**Task requirements**: Copy the records. Keep every line exactly as it is.

Records from a data collection:
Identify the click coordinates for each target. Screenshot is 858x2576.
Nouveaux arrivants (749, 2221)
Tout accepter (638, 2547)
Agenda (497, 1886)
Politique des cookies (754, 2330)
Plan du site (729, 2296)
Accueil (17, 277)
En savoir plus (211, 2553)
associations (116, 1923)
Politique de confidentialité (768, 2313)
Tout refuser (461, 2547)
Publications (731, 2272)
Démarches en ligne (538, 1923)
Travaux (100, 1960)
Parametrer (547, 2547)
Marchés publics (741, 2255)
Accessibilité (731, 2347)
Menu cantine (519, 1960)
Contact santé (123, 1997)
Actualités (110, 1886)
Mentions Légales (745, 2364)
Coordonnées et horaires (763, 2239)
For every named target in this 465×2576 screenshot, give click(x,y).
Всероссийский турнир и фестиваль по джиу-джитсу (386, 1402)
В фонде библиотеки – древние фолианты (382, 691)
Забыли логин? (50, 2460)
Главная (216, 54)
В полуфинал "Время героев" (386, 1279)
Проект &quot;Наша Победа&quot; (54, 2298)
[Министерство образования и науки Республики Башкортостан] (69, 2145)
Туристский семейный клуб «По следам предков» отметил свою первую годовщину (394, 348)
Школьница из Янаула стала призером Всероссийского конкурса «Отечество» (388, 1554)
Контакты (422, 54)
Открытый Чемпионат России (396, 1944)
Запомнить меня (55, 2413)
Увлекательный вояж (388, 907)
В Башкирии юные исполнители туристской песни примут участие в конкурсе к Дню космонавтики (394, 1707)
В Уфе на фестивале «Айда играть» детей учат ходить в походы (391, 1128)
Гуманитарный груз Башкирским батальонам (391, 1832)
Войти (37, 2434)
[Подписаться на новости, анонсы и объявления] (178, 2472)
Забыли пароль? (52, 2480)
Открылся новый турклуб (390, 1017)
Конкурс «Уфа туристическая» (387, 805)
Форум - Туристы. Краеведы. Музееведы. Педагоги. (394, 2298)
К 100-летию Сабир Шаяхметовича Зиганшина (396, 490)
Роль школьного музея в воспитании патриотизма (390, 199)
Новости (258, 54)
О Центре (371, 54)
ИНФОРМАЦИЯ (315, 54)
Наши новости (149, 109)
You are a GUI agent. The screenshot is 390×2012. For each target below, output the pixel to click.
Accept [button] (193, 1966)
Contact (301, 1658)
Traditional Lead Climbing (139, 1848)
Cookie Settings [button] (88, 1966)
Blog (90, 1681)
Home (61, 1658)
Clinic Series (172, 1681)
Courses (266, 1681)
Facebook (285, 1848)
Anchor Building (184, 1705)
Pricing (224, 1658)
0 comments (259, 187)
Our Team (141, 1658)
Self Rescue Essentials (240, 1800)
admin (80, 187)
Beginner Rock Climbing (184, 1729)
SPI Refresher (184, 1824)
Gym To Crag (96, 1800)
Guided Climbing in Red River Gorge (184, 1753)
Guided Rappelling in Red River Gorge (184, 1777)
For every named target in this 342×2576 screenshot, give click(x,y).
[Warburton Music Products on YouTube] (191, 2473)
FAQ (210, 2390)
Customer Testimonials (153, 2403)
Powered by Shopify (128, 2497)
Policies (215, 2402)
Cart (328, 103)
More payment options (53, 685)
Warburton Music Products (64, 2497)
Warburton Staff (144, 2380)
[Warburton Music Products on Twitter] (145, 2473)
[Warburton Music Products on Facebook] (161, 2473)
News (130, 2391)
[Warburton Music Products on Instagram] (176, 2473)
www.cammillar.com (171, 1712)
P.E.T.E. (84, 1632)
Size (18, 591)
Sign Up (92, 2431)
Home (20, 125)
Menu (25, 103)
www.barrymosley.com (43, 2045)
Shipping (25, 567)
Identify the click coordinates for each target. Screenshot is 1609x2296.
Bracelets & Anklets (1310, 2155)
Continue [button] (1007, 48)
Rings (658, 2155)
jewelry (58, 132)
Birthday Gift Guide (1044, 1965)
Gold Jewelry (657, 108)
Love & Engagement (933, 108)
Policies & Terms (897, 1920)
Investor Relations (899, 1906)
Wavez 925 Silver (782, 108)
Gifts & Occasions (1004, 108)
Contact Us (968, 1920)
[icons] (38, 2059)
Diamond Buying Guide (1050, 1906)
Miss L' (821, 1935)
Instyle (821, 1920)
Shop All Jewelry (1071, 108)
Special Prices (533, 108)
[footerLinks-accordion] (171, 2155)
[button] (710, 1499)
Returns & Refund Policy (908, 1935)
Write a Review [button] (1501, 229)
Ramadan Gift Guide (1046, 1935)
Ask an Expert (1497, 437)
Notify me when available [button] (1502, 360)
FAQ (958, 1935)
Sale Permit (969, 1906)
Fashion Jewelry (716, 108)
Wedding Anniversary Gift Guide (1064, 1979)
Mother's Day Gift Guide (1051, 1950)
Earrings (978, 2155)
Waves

**Response to this task**:
Identify the click coordinates for each target. Screenshot is 858x2576.
Nouveaux arrivants (749, 2221)
Tout accepter (638, 2547)
Agenda (497, 1886)
Politique des cookies (754, 2330)
Plan du site (729, 2296)
Accueil (17, 277)
En savoir plus (211, 2553)
associations (116, 1923)
Politique de confidentialité (768, 2313)
Tout refuser (461, 2547)
Publications (731, 2272)
Démarches en ligne (538, 1923)
Travaux (100, 1960)
Parametrer (547, 2547)
Marchés publics (741, 2255)
Accessibilité (731, 2347)
Menu cantine (519, 1960)
Contact santé (123, 1997)
Actualités (110, 1886)
Mentions Légales (745, 2364)
Coordonnées et horaires (763, 2239)
For every named target in this 465×2576 screenshot, give click(x,y).
Всероссийский турнир и фестиваль по джиу-джитсу (386, 1402)
В фонде библиотеки – древние фолианты (382, 691)
Забыли логин? (50, 2460)
Главная (216, 54)
В полуфинал "Время героев" (386, 1279)
Проект &quot;Наша Победа&quot; (54, 2298)
[Министерство образования и науки Республики Башкортостан] (69, 2145)
Туристский семейный клуб «По следам предков» отметил свою первую годовщину (394, 348)
Школьница из Янаула стала призером Всероссийского конкурса «Отечество» (388, 1554)
Контакты (422, 54)
Открытый Чемпионат России (396, 1944)
Запомнить меня (55, 2413)
Увлекательный вояж (388, 907)
В Башкирии юные исполнители туристской песни примут участие в конкурсе к Дню космонавтики (394, 1707)
В Уфе на фестивале «Айда играть» детей учат ходить в походы (391, 1128)
Гуманитарный груз Башкирским батальонам (391, 1832)
Войти (37, 2434)
[Подписаться на новости, анонсы и объявления] (178, 2472)
Забыли пароль? (52, 2480)
Открылся новый турклуб (390, 1017)
Конкурс «Уфа туристическая» (387, 805)
Форум - Туристы. Краеведы. Музееведы. Педагоги. (394, 2298)
К 100-летию Сабир Шаяхметовича Зиганшина (396, 490)
Роль школьного музея в воспитании патриотизма (390, 199)
Новости (258, 54)
О Центре (371, 54)
ИНФОРМАЦИЯ (315, 54)
Наши новости (149, 109)
You are a GUI agent. The screenshot is 390×2012. For each target below, output the pixel to click.
Accept [button] (193, 1966)
Contact (301, 1658)
Traditional Lead Climbing (139, 1848)
Cookie Settings [button] (88, 1966)
Blog (90, 1681)
Home (61, 1658)
Clinic Series (172, 1681)
Courses (266, 1681)
Facebook (285, 1848)
Anchor Building (184, 1705)
Pricing (224, 1658)
0 comments (259, 187)
Our Team (141, 1658)
Self Rescue Essentials (240, 1800)
admin (80, 187)
Beginner Rock Climbing (184, 1729)
SPI Refresher (184, 1824)
Gym To Crag (96, 1800)
Guided Climbing in Red River Gorge (184, 1753)
Guided Rappelling in Red River Gorge (184, 1777)
For every named target in this 342×2576 screenshot, give click(x,y).
[Warburton Music Products on YouTube] (191, 2473)
FAQ (210, 2390)
Customer Testimonials (153, 2403)
Powered by Shopify (128, 2497)
Policies (215, 2402)
Cart (328, 103)
More payment options (53, 685)
Warburton Music Products (64, 2497)
Warburton Staff (144, 2380)
[Warburton Music Products on Twitter] (145, 2473)
[Warburton Music Products on Facebook] (161, 2473)
News (130, 2391)
[Warburton Music Products on Instagram] (176, 2473)
www.cammillar.com (171, 1712)
P.E.T.E. (84, 1632)
Size (18, 591)
Sign Up (92, 2431)
Home (20, 125)
Menu (25, 103)
www.barrymosley.com (43, 2045)
Shipping (25, 567)
Identify the click coordinates for each target. Screenshot is 1609x2296.
Bracelets & Anklets (1310, 2155)
Continue [button] (1007, 48)
Rings (658, 2155)
jewelry (58, 132)
Birthday Gift Guide (1044, 1965)
Gold Jewelry (657, 108)
Love & Engagement (933, 108)
Policies & Terms (897, 1920)
Investor Relations (899, 1906)
Wavez 925 Silver (782, 108)
Gifts & Occasions (1004, 108)
Contact Us (968, 1920)
[icons] (38, 2059)
Diamond Buying Guide (1050, 1906)
Miss L' (821, 1935)
Instyle (821, 1920)
Shop All Jewelry (1071, 108)
Special Prices (533, 108)
[footerLinks-accordion] (171, 2155)
[button] (710, 1499)
Returns & Refund Policy (908, 1935)
Write a Review [button] (1501, 229)
Ramadan Gift Guide (1046, 1935)
Ask an Expert (1497, 437)
Notify me when available [button] (1502, 360)
FAQ (958, 1935)
Sale Permit (969, 1906)
Fashion Jewelry (716, 108)
Wedding Anniversary Gift Guide (1064, 1979)
Mother's Day Gift Guide (1051, 1950)
Earrings (978, 2155)
Waves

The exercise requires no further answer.